===== Texto de leitura =====
PREFÁCIO DE POEMAS DO SUBSOLO

       Em 20 de Outubro de 2011, José Moraes lançou sem livro mais recente "POEMAS DO SUBSOLO", prefaciado por Fernando Scarpel. Segue o prefácio do livro.

             POEMAS DO SUBSOLO dá continuidade ao excelente trabalho que o poeta Moraes desenvolve desde FRAGMENTOS URBANOS, seguido de POEMAS RAREFEITOS, mas, para compreendermos e entendermos a complexidade deste trabalho temos de colocar em mente a dimensão do ser humano diante de uma cidade devoradora de costumes, tradições, sentimentos, meio ambiente. Precisamos considerar a relação da cidade de São José dos Campos com o homem José Moraes Barbosa que enxerga como o excesso do concreto sobre o ser humano, o concreto que esmaga e destrói mais do que constrói coisas belas (lembrando até Caetano Veloso). Esta é a poesia por trás dos poemas de Moraes. Ele vê a cidade se transformando e esmagando seus habitantes, destruindo a alma humana; como exemplo temos

O CONCRETO É RETO
CURVO ÁRIDO ERETO
INQUIETO AQUIETA

Vemos que, além de falar da característica física e visual do Concreto (Reto, árido, ereto), também lhe dá dimensão de falta de sentimento (árido) e indiferença (ereto), apesar disso, mostra que não para (inquieto), mas, quando diz inquieto, ao mesmo tempo, quer dizer que ele representa a sociedade que insiste em erguê-lo, em continuar transformando a cidade em concreto e, quando diz aquieta, não quer dizer que ele para, mas que ele sufoca o ser humano dentro dele, aquieta o ser humano, aquieta o homem que, ao habitá-lo obriga-se a aceitá-lo.
=====
### O que fazer
1. Indique se cada afirmação concorda com o prefácio, respondendo sim ou não e citando literalmente as palavras do texto que decidem: (a) o livro foi lançado em 20 de outubro de 2011; (b) o prefácio foi escrito por Caetano Veloso; (c) POEMAS DO SUBSOLO é o primeiro trabalho do poeta.
2. Reescreva o trecho do prefácio entre "PREFÁCIO DE POEMAS" e "prefácio do livro.", inclusive, substituindo "prefaciado" por "apresentado".
3. Segundo o prefácio, que sentido a palavra "ereto" dá ao concreto além de sua característica física?
===== Dados apresentados =====
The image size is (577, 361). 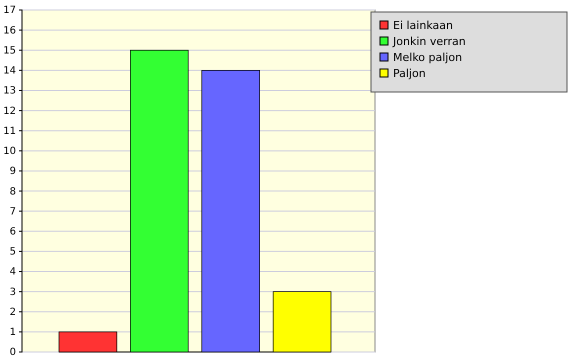 What do you see at coordinates (10, 50) in the screenshot?
I see `y-tick-label: 15` at bounding box center [10, 50].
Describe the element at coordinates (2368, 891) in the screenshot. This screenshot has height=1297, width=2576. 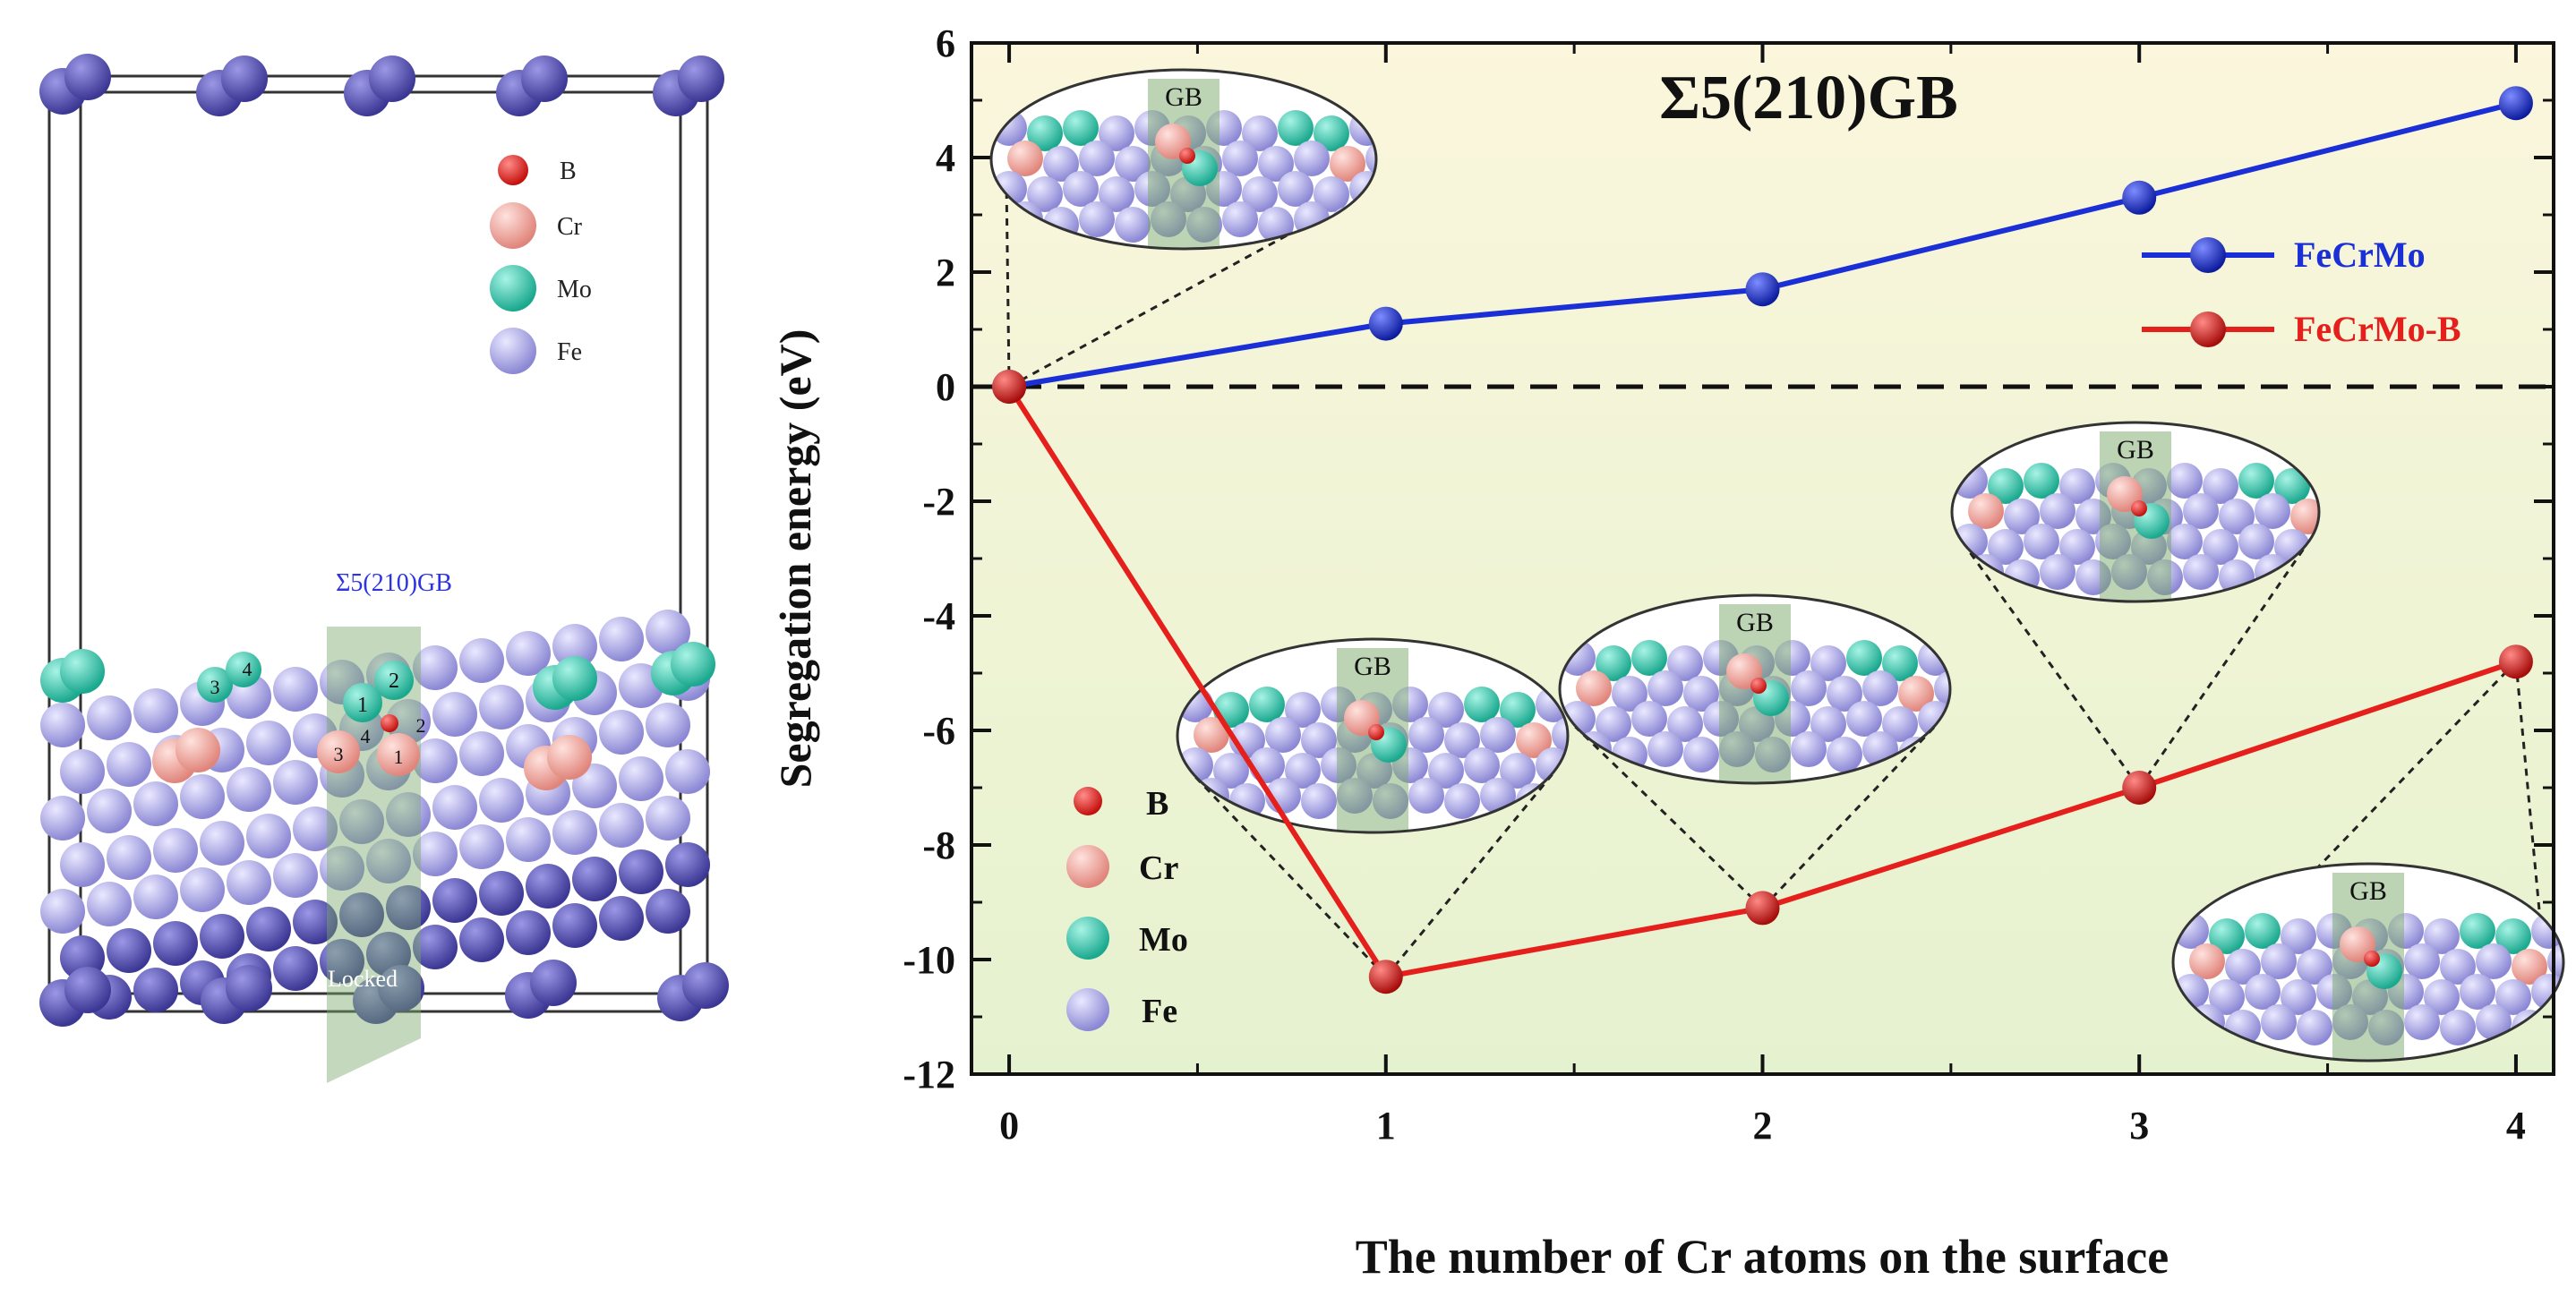
I see `inset-gb-label: GB` at that location.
=====
### Respostas por tarefa
1.
(a) Sim: "Em 20 de Outubro de 2011".
(b) Não: "prefaciado por Fernando Scarpel".
(c) Não: "dá continuidade ao excelente trabalho que o poeta Moraes desenvolve desde FRAGMENTOS URBANOS".

2.
PREFÁCIO DE POEMAS DO SUBSOLO

       Em 20 de Outubro de 2011, José Moraes lançou sem livro mais recente "POEMAS DO SUBSOLO", apresentado por Fernando Scarpel. Segue o prefácio do livro.

3. Indiferença.